> Requirements
Change every "image size" in the lines below to "screenshot size" and leave the rest as it is. Omit the pictures from your answer.

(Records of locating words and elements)
======

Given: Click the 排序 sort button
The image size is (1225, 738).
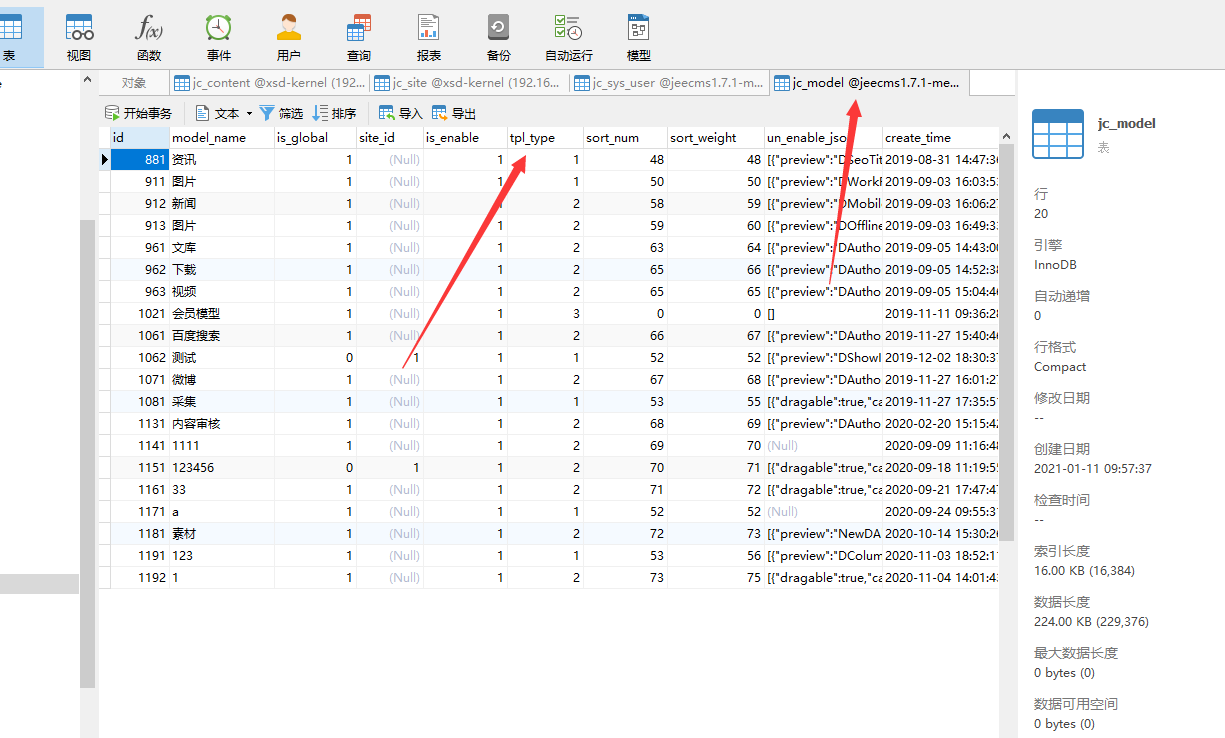Looking at the screenshot, I should click(x=334, y=114).
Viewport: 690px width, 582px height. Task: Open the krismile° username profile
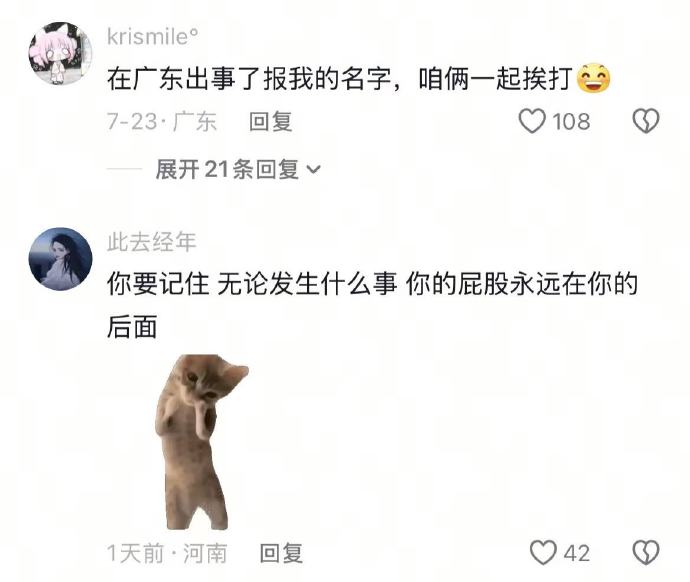point(152,36)
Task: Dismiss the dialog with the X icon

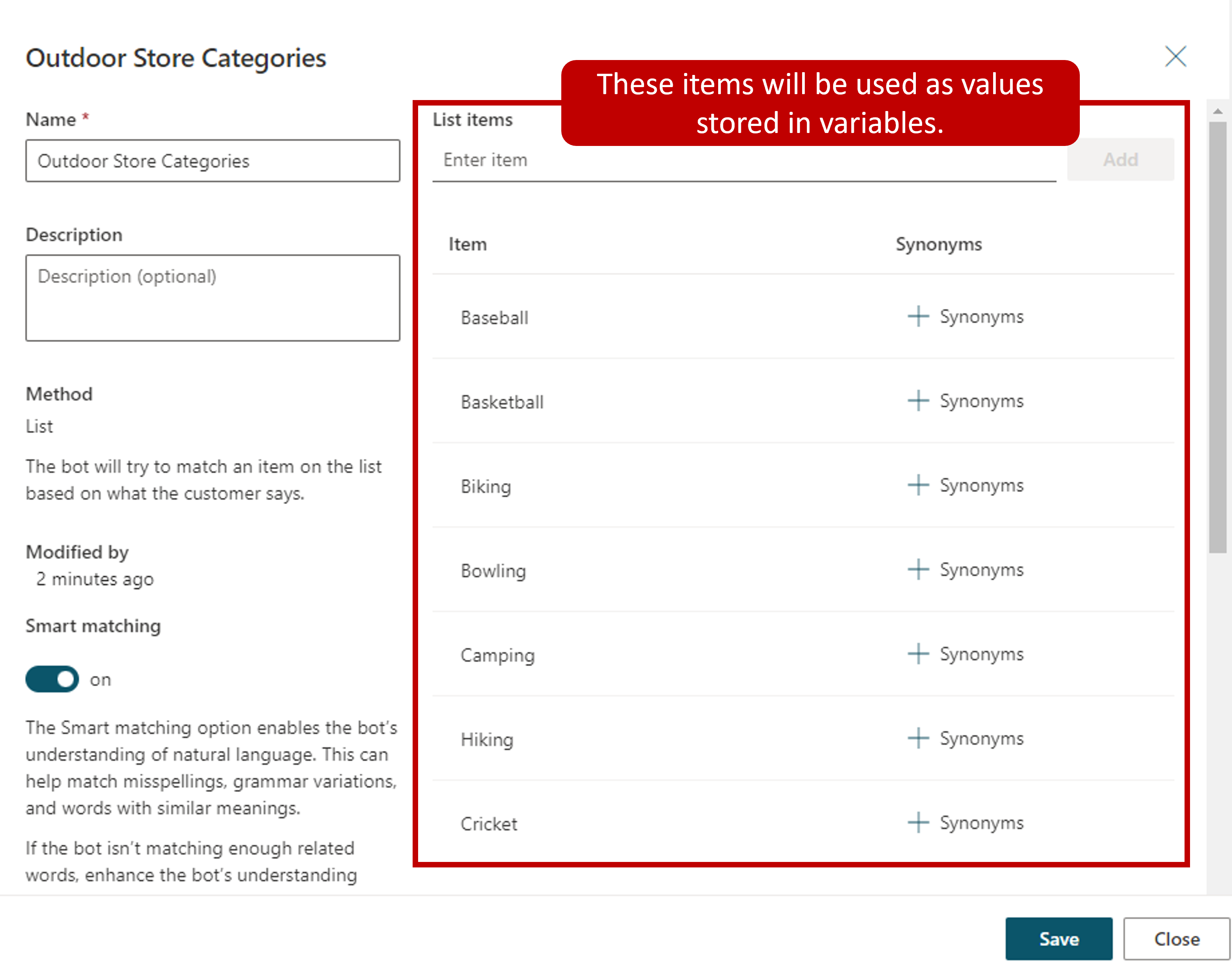Action: tap(1175, 56)
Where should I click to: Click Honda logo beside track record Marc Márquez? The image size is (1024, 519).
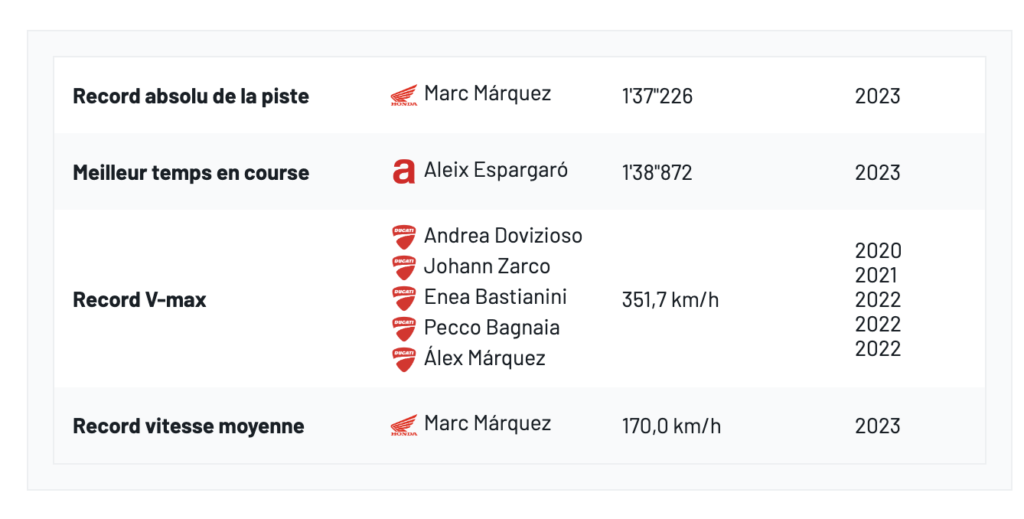click(x=404, y=96)
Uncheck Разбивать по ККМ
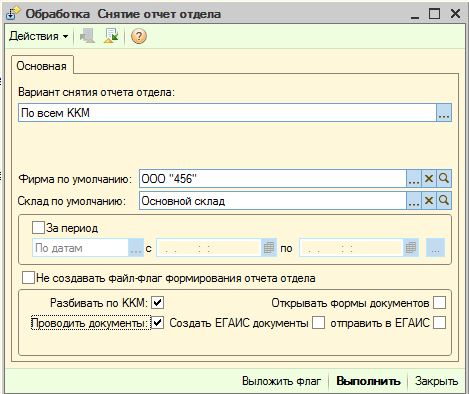The width and height of the screenshot is (469, 394). (157, 303)
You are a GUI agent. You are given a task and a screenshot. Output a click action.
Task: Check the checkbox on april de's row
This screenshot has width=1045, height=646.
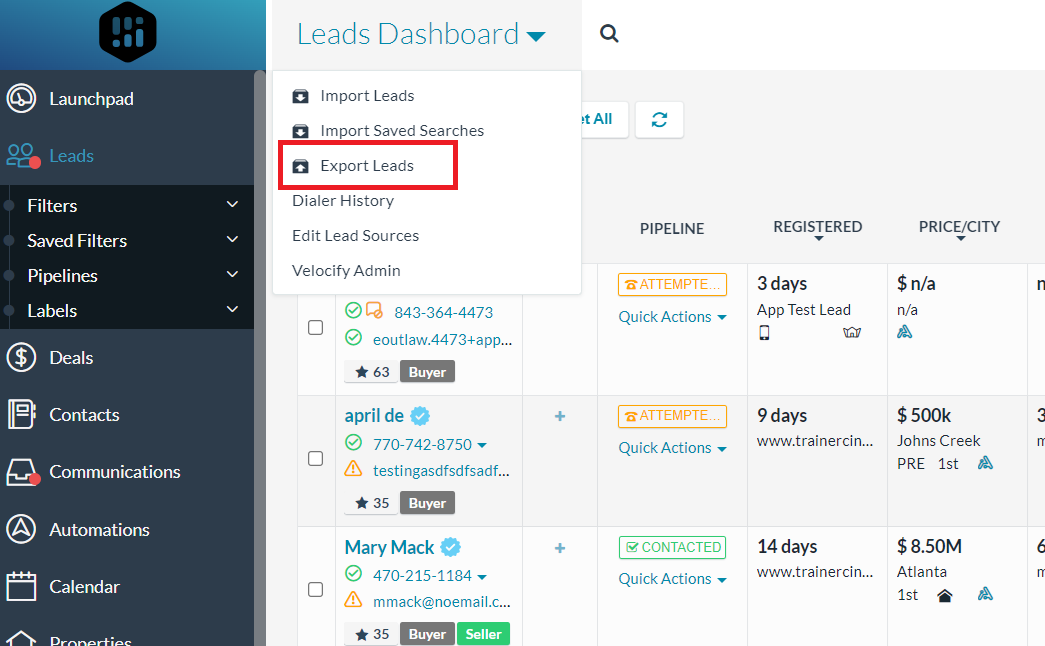coord(316,458)
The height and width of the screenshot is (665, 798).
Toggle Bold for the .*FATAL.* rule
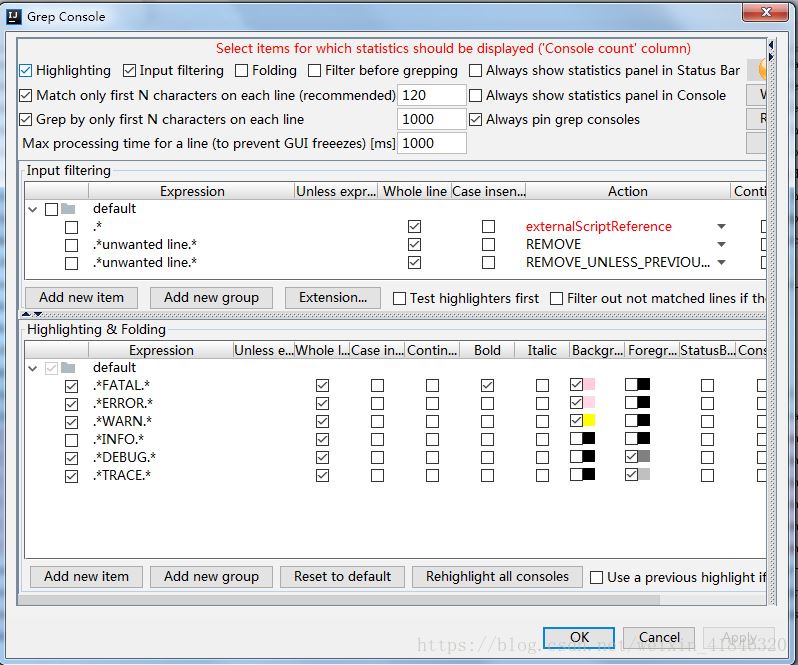click(487, 385)
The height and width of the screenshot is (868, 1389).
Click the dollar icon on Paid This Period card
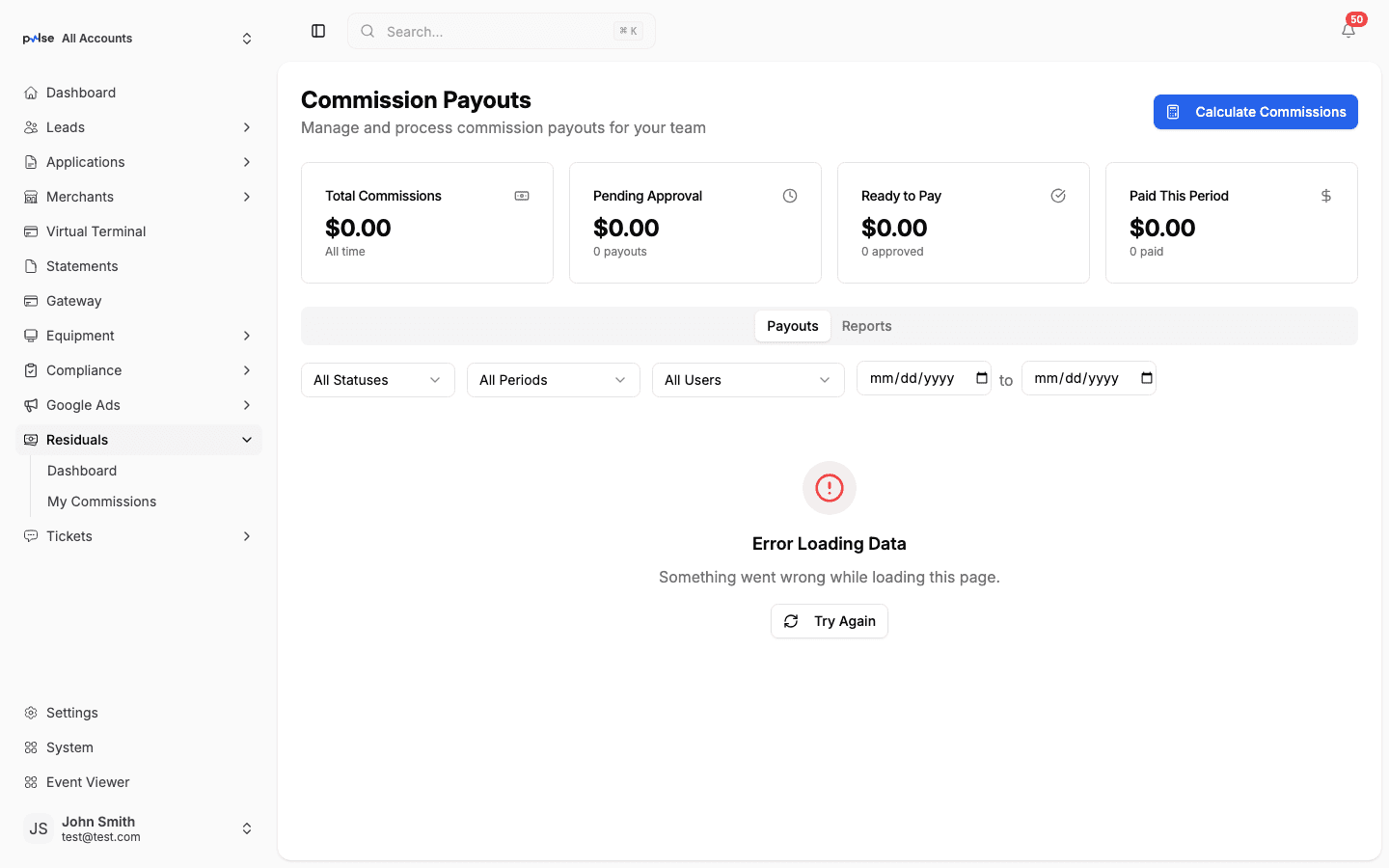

======

> Full output
Given: Click the 排序 sort button
The screenshot size is (1225, 738).
Looking at the screenshot, I should click(x=334, y=114).
Viewport: 690px width, 582px height. Task: Open the krismile° username profile
point(152,36)
Task: Dismiss the dialog with the X icon

Action: tap(1175, 56)
Where should I click to: Click Honda logo beside track record Marc Márquez? The screenshot size is (1024, 519).
click(x=404, y=96)
Uncheck Разбивать по ККМ
The width and height of the screenshot is (469, 394). (157, 303)
You are a GUI agent. You are given a task and a screenshot. Output a click action.
Task: Check the checkbox on april de's row
This screenshot has width=1045, height=646.
coord(316,458)
The height and width of the screenshot is (665, 798).
Toggle Bold for the .*FATAL.* rule
click(487, 385)
The height and width of the screenshot is (868, 1389).
Click the dollar icon on Paid This Period card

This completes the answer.